--- Records for the exercise ---
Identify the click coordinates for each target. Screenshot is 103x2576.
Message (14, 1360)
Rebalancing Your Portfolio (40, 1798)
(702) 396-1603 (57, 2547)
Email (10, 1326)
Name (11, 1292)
---
Instructions for the task :: Nothing but the lines from the one containing "Rebalancing Your Portfolio (40, 1798)" to the end of the records above should appear, each copied exactly.

Response to the task ::
Rebalancing Your Portfolio (40, 1798)
(702) 396-1603 (57, 2547)
Email (10, 1326)
Name (11, 1292)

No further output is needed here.